On 01/28/22 21:36, Richard W.M. Jones wrote:
...
 [NB: I think this is a failed attempt, so shoudn't go upstream,
and
 doesn't need to be reviewed.]

 When nbdcopy writes to an NBD server it ignores the server's
 minimum/preferred block size.  This hasn't caused a problem til now,
 but it turns out that in at least one case we care about (writing to
 qemu-nbd backed by a compressed qcow2 file) we must obey the minimum &
 preferred block size of 64K.

 For the longer story on that see this thread:
 https://lists.nongnu.org/archive/html/qemu-devel/2022-01/threads.html#06108

 This patch attempts to fix this.  The uncontroversial part of this
 patch adds a global "blocksize" variable which is the destination
 preferred block size.

 The tricky part of this patch tries to ensure that writes to the
 destination obey this block size constraint.

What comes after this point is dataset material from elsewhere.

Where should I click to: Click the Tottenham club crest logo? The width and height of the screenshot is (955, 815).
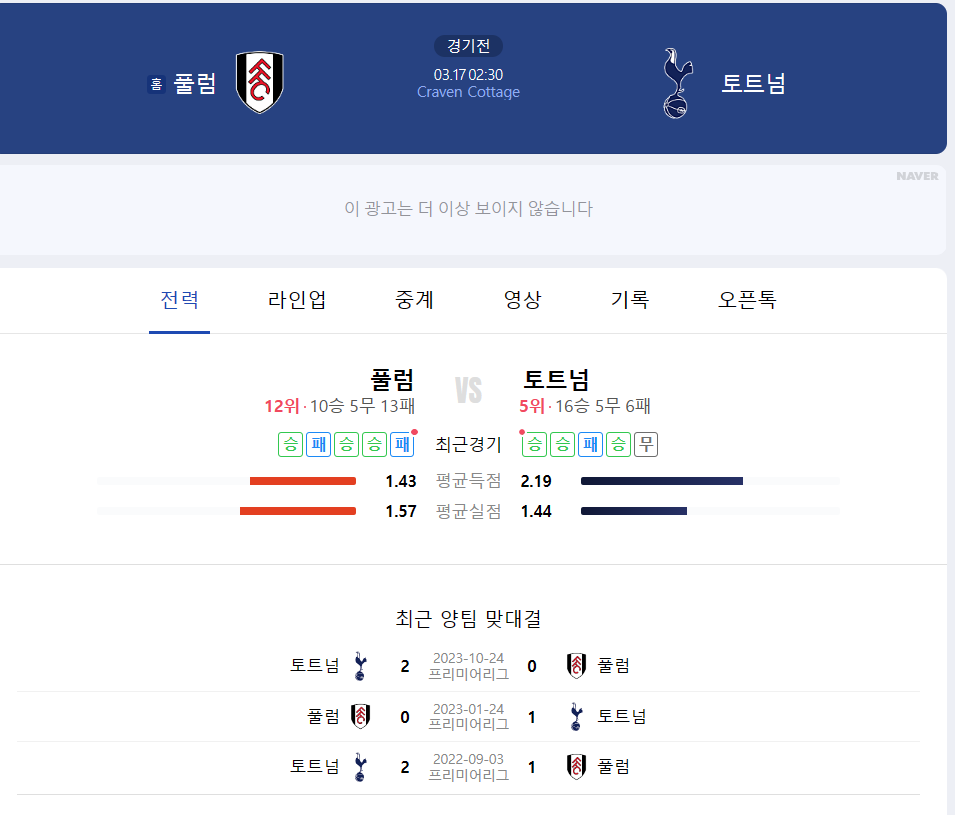(x=675, y=82)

 Since nbdcopy is driven by the extent map read from the source, the
 theory behind this implementation is that we read the extent map and
 then try to "adjust" it so that extents which are not aligned to the
 block size grow, shrink or are deleted.  It proved to be very
 difficult to get that right, but you can see the implementation in the
 new function "adjust_extents_for_blocksize".

 Unfortunately not only is this difficult to implement, but the theory
 is wrong.  Read requests are actually split up into smaller
 subrequests on write (look for "copy_subcommand" in
 multi-thread-copying.c).  So this doesn't really solve the problem.

 So I think in my second version I will look at adjusting the NBD
 destination driver (nbd-ops.c) directly so that it turns unaligned
 writes into buffered read/modify/write operations (which can be
 optimized quite a lot because we understand the write pattern and know
 that the main program doesn't go backwards within blocks). 
This seems very similar to a problem I had faced a decade ago, in the
parallel decompressor of lbzip2. The core of the idea is this: use a
priority queue data structure (there are multiple data structures good
for that; a red-black tree is one). The key (for sorting; aka the
"priority") is the offset at which the block exists. Additionally,
maintain the "next offset to write" in a variable (basically the file
size that has been written out thus far, contiguously).

Whenever a new block arrives, do the following:

- place it in the priority queue, using its offset as key

- if the offset of the "front block" of the priority queue equals the
"next offset to write": loop through the initial (= front) contiguous
sequence of blocks in the queue, and every time the offset range reaches
or exceeds the output block size, write out (and pop) the affected full
blocks, and update "next offset to write" as well. Any incompletely
written out input block (= "tail block") will remain having the lowest
key (=offset) in the queue, so its key (= where to start writing out the
tail the next time) can be adjusted in-place (it will remain at the front).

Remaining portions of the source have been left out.